◆ **Work item**: Select all lines in the records that include "screenshot".

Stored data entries

|---|

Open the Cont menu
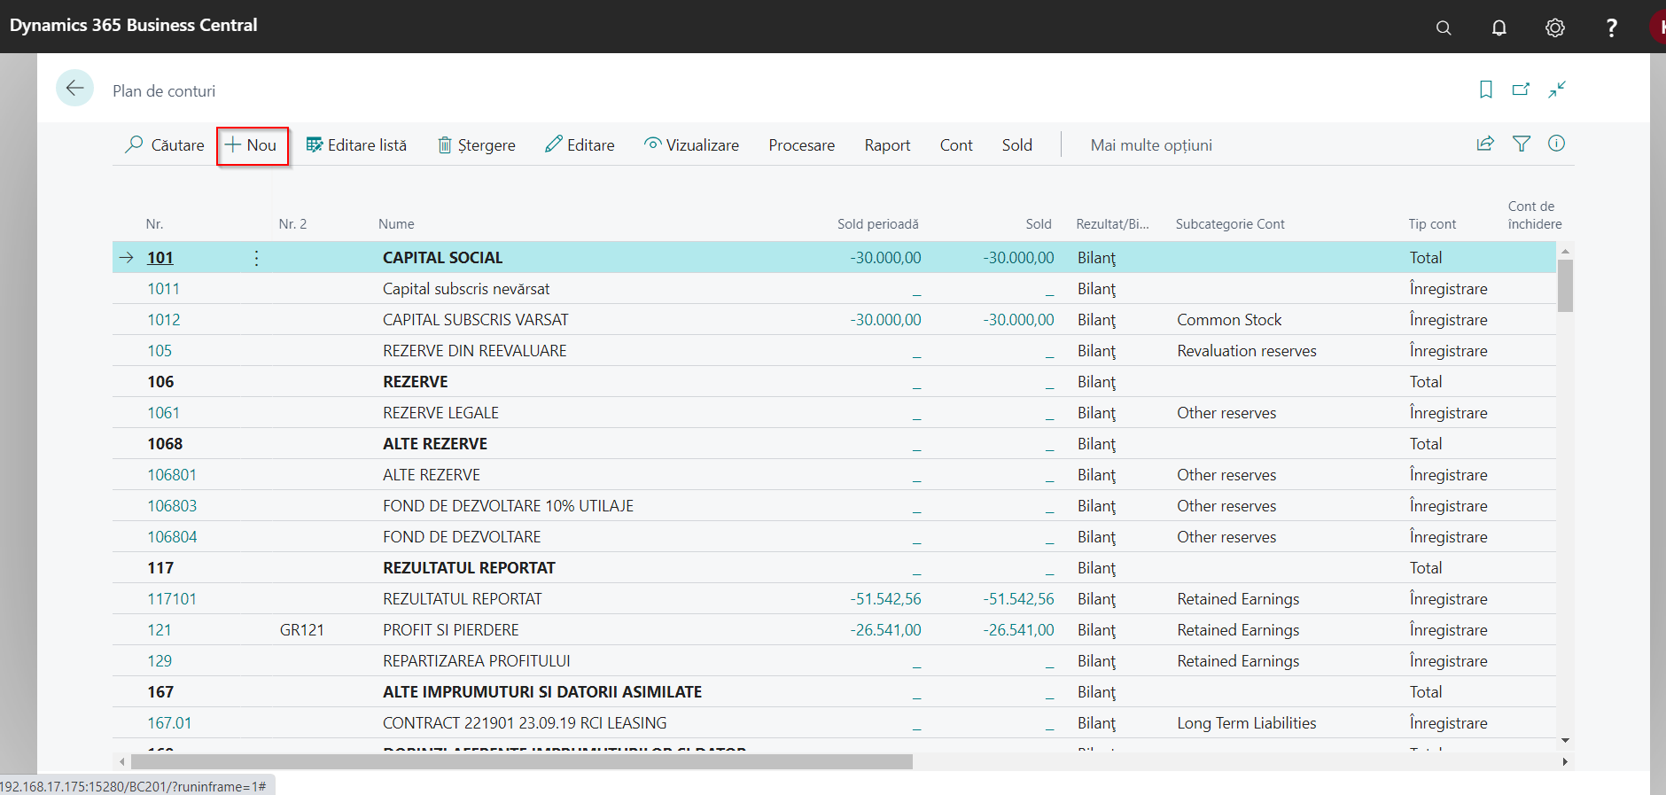Image resolution: width=1666 pixels, height=795 pixels. point(955,145)
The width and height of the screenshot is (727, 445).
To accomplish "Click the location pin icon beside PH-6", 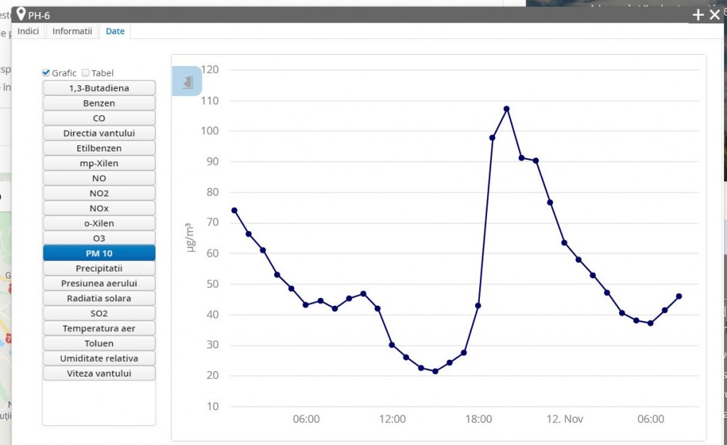I will coord(21,14).
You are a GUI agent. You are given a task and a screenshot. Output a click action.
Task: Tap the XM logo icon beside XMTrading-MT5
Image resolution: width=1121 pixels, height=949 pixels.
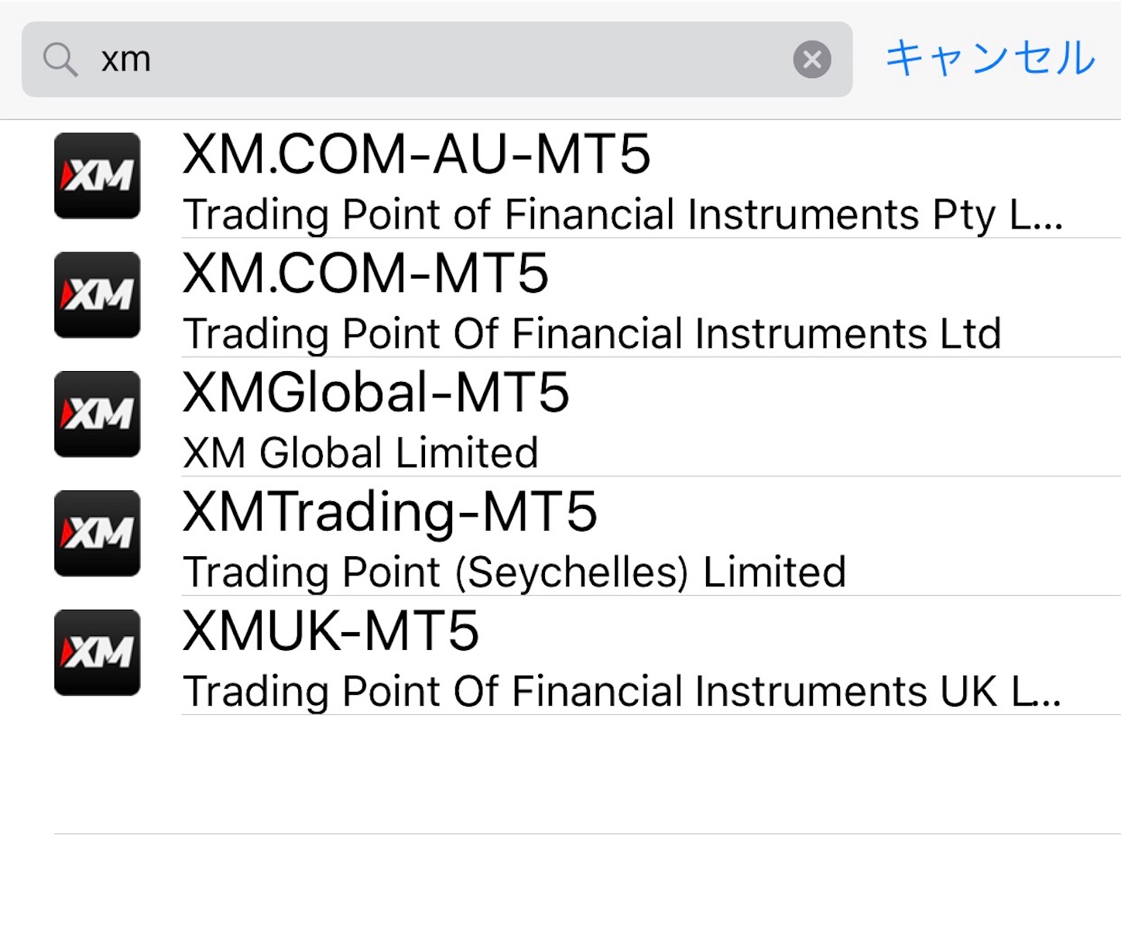pyautogui.click(x=97, y=534)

|---|

◆ **Task output**:
The width and height of the screenshot is (727, 445).
You are a GUI agent. You are given a task and a screenshot. Output a click action.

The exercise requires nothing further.